I haven't done a Food Friday in a long time, but was inspired today, despite it being Sunday. If you're a purist and want to read a Food Friday post on a Friday, I'll forgive you if you don't comment for a few days.
We're having our last big family hoo-hah of the Thanksgiving season today at my husband's aunt's house, and I was asked to bring an appetizer. After having cooked (and cleaned up after) Thanksgiving dinner this past week, I was in the mood for something very easy with limited dishes involved. After hearing them referenced on the most recent episode of The Splendid Table, I decided I wanted to try my hand at making Parmesan crisps. I did a little Internet research and ended up combining notes from a few recipes, then putting my own spin on it anyway. So here, for what it's worth, is my (usual kinda-sorta) recipe.
By the way, I used a really good Parmesan for this--none of the inexpensive pre-grated stuff that comes in a tall green jar (that shall remain nameless). That would likely work fine, but I've recently become a Parmesan snob and buy chunks of the good stuff at the grocery store and grate it myself. It's more expensive, but the flavor is so fantastic that a little goes a long way. And since this recipe is all about the Parmesan, I'd recommend ponying up for the good stuff.
Sandy's Italian Parmesan Crisps
- A great Parmesan, shredded. (I used a Parmiagiano Reggiano available in my local grocery store). I ended up with about 4 cups, but it all depends on how many crisps you want to make.
- 1 tbsp flour
- Onion powder, garlic powder, dried Italian seasoning, dried basil leaves (to taste)
- Salt to taste
1. Preheat oven to 375. Make sure rack is in center of oven. Prepare a baking sheet with a piece of parchment paper.
2. Mix the ingredients together well. The flour will tend to want to head for the bottom of the bowl so I used my hands and kept tossing everything until I felt the cheese was well-coated with the seasonings.
3. Drop cheese mixture in about tablespoon amounts onto parchment paper, spacing it about 3-4" apart. Spread out the cheese mounds until they're relatively flat but still tightly enough together that the cheese will melt into one piece. The more the cheese is mounded, the chewier the result is; a good crispy texture requires a fairly flat, rounded shape. Also, holes among the cheese will remain holes and make finished product more breakable--parmesan doesn't spread too much when it melts. So keep the cheese close together. My first two batches were a little trial-and-error to figure out what worked best
4. Bake for about 4-7 minutes, depending on your oven. They'll bubble first, but don't take them out while bubbling. They need to get a little past that point. You want them nicely browned but not burned.

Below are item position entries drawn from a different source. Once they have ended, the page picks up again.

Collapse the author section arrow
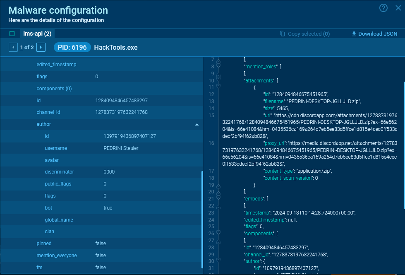The height and width of the screenshot is (275, 405). click(197, 124)
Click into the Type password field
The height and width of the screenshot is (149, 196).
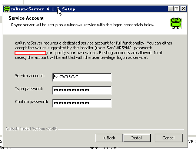[82, 90]
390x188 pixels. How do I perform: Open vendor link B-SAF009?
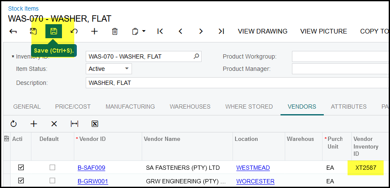91,168
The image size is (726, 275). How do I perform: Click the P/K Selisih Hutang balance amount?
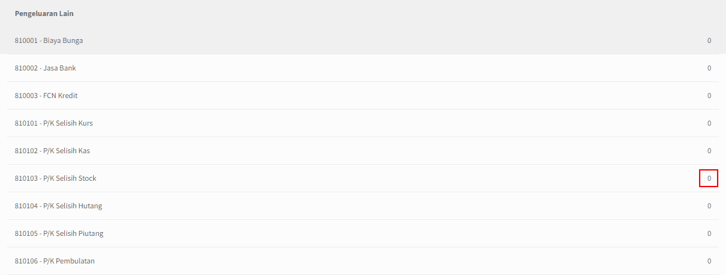point(709,206)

5. After removing from the oven, let the pan sit for about 5 minutes so they finish setting before sliding them off the parchment with a very thin-edged metal spatula. Move them onto a cooling rack covered with a piece of paper towel to finish cooling and setting. They're extremely delicate, so handle with care!
I believe my yield was something like 3 dozen crisps, but I wasn't really counting. Your yield will depend on how big you make your crisps. I'm carrying them to the party in a tupperware container with a lot of paper towel between each layer mostly to try to keep them from pulverizing themselves on the drive.
I also made a sauce to go with them. I needed something very lightweight so it wouldn't break the crisp when dipped, so I made a sort of marinara thing:
Sort-of Marinara Sauce for Crisps:
In food processor, blend 1 can (28 oz) of diced tomatoes and 1 tbsp tomato paste with onion powder, garlic powder, and italian seasonings. (I used an Italian seasoning blend plus extra dried basil since I'm a fan. We're past season for fresh herbs here, but if I did this in the summer fresh herbs would definitely be the thing. I'd have used a real onion instead of onion powder if I'd had one in the house: This was sort of a make-do recipe.) Add salt to taste, and a pinch of sugar. Process until mostly smooth but with some nice texture to it.
The sauce is just thick enough to cling to the parmesan crisp but not break it. And yes, you could use leftover sauce next time you have pasta. :-)
I confess to having "taste-tested" several. Quality control and all that. I'm taking some risk posting this before actually taking the crisps to the party and finding out what everyone else thinks, but I'm fairly confident!